Since they can cause sun sensitivity, use them both in the evening skincare routine for the best results.
Always remember to follow the general rule of layering (thinnest to thickest), in case you are using separate products.
Should I Apply Alpha Arbutin Or Azelaic Acid First?
After cleansing and toning your skin, apply your alpha arbutin product, followed by the azelaic acid product after 2-3 minutes. Finish with a moisturizer.
Is Azelaic Acid Or Alpha Arbutin Better For Hyperpigmentation?
Recent clinical studies show that azelaic acid (20%) is better for hyperpigmentation7, factoring in the side effects and risks of hydroquinone-derived alpha arbutin.
Is Alpha Arbutin The Best For Hyperpigmentation?
If hyperpigmentation is your only concern, alpha arbutin is great for it8. If you’re additionally struggling with active acne and redness, then azelaic acid is your best shot.
Is Azelaic Acid Or Alpha Arbutin Better For Acne?
Since azelaic acid has antibacterial and anti-inflammatory properties, it is better for acne (treatment and prevention both).
Azelaic Acid Vs. Alpha Arbutin For Acne Scars
Both products reveal a noticeable reduction in acne scars.
Alpha Arbutin Vs. Azelaic Acid For Rosacea
Since azelaic acid reduces redness and inflammation, it is a better treatment for rosacea.
Alpha Arbutin Vs. Azelaic Acid – FAQ
Here are a few more questions for you to decide if alpha arbutin or azelaic is better for you as per your skin concerns:
What Is Stronger Than Azelaic Acid?
- Salicylic acid
- Glycolic acid
- Benzoyl peroxide
What Works Better Than Azelaic Acid?
Since azelaic acid is a gentle exfoliant, other acids like AHAs and BHAs are better option to achieve better exfoliation, and fresh skin with decreased fine lines and wrinkles.
Niacinamide might be better for you if you have really dry skin, as it retains moisture in the skin.

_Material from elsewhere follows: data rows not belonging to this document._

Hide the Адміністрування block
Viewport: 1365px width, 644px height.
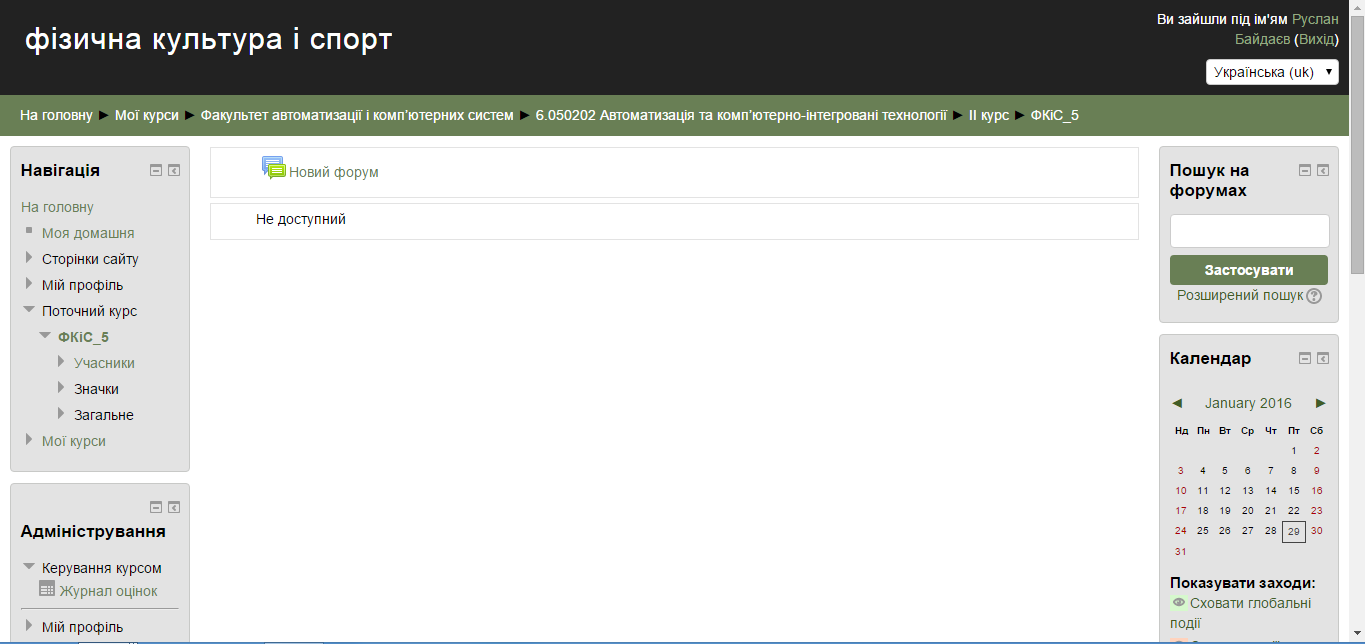point(156,507)
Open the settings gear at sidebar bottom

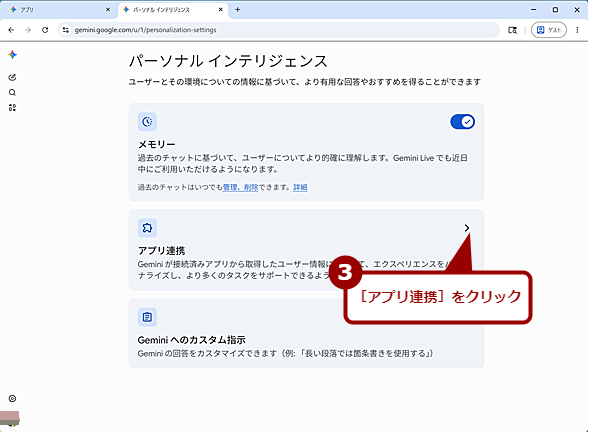click(12, 398)
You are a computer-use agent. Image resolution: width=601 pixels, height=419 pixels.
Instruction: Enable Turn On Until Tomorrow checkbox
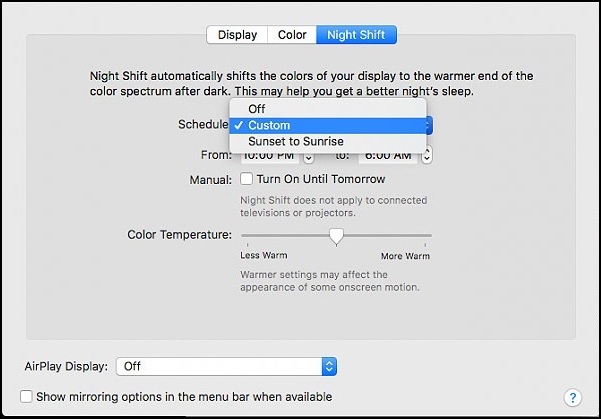click(x=246, y=180)
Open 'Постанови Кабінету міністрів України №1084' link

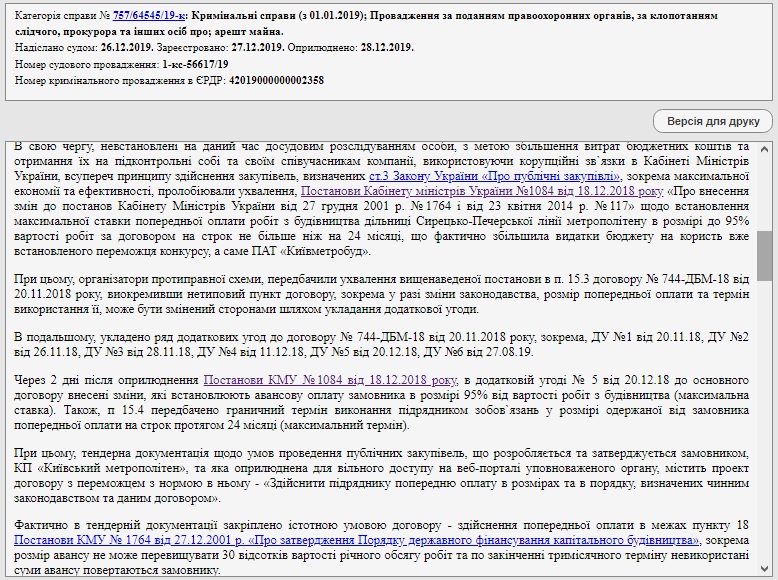pos(482,188)
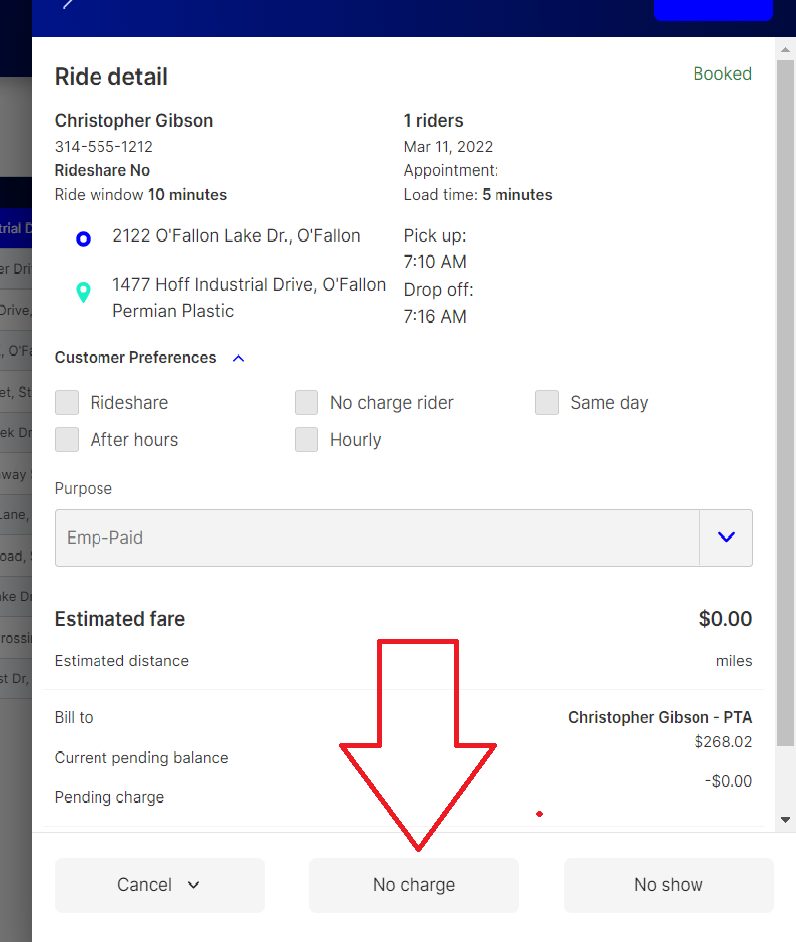The image size is (796, 942).
Task: Tick the After hours checkbox
Action: (x=67, y=440)
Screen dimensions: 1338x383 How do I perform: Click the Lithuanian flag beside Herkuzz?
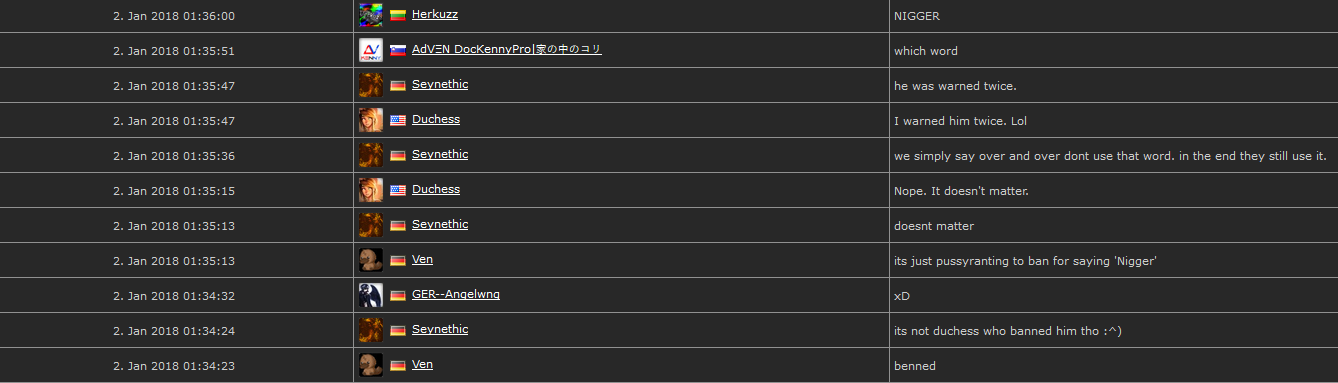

What Works Better Than Alpha Arbutin?
- Azelaic acid
- Kojic acid
The purpose of this article is informative and entertaining. It’s not a substitute for medical consultation or medical care. The author of this article does not accept any responsibility for any liability, loss or risk, personal or otherwise, incurred as a consequence, directly or indirectly, from any information or advice contained here. Safety should be your priority.